Тёплая тень окутала его, прохладная тень вобрала его в себя. Не холодная тьма и не обжигающий свет, которые чужие, посторонние, не его. А родное, своё, близкое. Оно имело то, чего не было у всеобъемлющего ничто, — запах. Такой знакомый запах, который резко ударил в нос…

Тень его бережно обняла, спасая от света и уберегая от тьмы. Боль сошла на нет, агония прекратилась. Покалывающее блаженство разлилось по телу, чувство родного охлаждало раскалённое чужим пламенем сердце. Почти осязаемое чувство заботы исходило от тени. Он снова встретил утерянное, он больше не ощущал себя покинутым и брошенным.

— Мама?..

Ответа нет, но он и не нужен. Ответ прямо перед ним, только дотронься — и всё поймёшь. Ведь ответ — тень. Тень внутри монстра. Монстра, которым управлял Синдзи.

И Синдзи принял тень, и она разлилась множеством бесформенных сгустков, унося юношу далеко-далеко. Лёгкость и безмятежность окутали его, ощущение полёта поглотило его.

И он летел. Или падал? Или…

Он открыл глаза. Или думал, что открыл глаза. Или представил, что открыл их.

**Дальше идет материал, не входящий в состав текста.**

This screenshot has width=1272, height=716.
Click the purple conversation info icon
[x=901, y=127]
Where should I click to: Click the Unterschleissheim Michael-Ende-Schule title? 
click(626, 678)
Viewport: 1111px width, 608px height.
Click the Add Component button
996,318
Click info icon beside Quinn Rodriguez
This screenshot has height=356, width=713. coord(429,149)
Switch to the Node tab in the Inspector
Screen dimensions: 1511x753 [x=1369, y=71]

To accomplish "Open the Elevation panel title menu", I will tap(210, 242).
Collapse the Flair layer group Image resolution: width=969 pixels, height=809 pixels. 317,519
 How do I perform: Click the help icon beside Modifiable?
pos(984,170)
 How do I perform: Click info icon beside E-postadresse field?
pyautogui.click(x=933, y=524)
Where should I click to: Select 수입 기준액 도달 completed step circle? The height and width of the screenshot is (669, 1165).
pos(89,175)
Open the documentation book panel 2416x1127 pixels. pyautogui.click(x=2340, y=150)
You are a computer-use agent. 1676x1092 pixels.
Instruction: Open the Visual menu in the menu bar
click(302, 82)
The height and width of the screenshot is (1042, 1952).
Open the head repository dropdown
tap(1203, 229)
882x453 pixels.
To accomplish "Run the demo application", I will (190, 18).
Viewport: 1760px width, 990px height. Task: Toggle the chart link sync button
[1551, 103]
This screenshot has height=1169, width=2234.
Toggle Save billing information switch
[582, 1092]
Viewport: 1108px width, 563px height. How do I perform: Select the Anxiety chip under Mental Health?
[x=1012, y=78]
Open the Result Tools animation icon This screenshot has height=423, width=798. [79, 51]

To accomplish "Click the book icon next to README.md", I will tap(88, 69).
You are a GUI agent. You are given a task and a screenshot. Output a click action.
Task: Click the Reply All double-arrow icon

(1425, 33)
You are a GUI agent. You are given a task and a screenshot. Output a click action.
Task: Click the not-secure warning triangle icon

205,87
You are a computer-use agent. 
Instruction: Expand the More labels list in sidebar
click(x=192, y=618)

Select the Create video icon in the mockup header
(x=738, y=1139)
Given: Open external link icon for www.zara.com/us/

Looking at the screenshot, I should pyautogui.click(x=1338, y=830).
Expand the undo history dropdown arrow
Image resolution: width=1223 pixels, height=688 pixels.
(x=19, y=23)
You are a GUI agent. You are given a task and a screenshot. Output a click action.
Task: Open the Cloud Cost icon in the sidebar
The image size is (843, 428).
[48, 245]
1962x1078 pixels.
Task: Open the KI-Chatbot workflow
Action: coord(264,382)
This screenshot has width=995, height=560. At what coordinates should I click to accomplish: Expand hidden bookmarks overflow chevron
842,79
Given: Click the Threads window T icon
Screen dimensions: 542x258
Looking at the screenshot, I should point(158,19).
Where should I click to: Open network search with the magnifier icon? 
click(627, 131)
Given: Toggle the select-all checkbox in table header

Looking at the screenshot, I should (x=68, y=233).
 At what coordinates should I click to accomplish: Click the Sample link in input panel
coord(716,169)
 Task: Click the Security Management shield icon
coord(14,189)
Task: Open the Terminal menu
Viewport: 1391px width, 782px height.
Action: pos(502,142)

Мир перестал быть мельтешением всего и ничего. Он трансформировался, изменялся без воли на то Синдзи. Перед его взором рисовались очертания гор, рисовых полей, деревеньки: пейзаж, который так похож на Токио-3, когда Токио-3 ещё не было.

Синдзи и не заметил, что уже сидит в знакомом старом вагончике, который несёт его по знакомой деревеньке. Переливающиеся на вершинах гор последние лучи солнца тоже были знакомы. То же перестукивание колёс, те же семафоры. Но в этот раз мелькающие вокруг туда-сюда тени. Они проносятся мимо него, словно ускоренные какой-то странной прихотью местного божества. Когда тени останавливались, стояли, сидели — с трудом угадывались силуэты людей. Людей, которые когда-то жили, когда-то здесь были.

Прямо напротив Синдзи сидела молодая парочка, одетая, непривычно для него, в тёплую одежду. На женщине было лёгкое пальто и сапожки. Кутаясь в красный шарфик, она прильнула к плечу мужчины и о чём-то говорила. Мужчина ей коротко отвечал. Мужчина, в котором угадывался отец. Отец, который был ещё молод. Хмурый, как и всегда, но кротко улыбавшийся.

У Синдзи наворачивались слёзы, ведь есть только одна-единственная женщина, которую Гендо подпустил к себе за всю жизнь, — его мама, Юи. И вот она перед ним: молодая, красивая, счастливая. Ему так хотелось вскочить, обнять… но не мог. Неведомая сила, как и в прошлый раз, приковала к сиденью. Поэтому ему оставалось беспомощно наблюдать за ними и пытаться расслышать, о чём они говорят.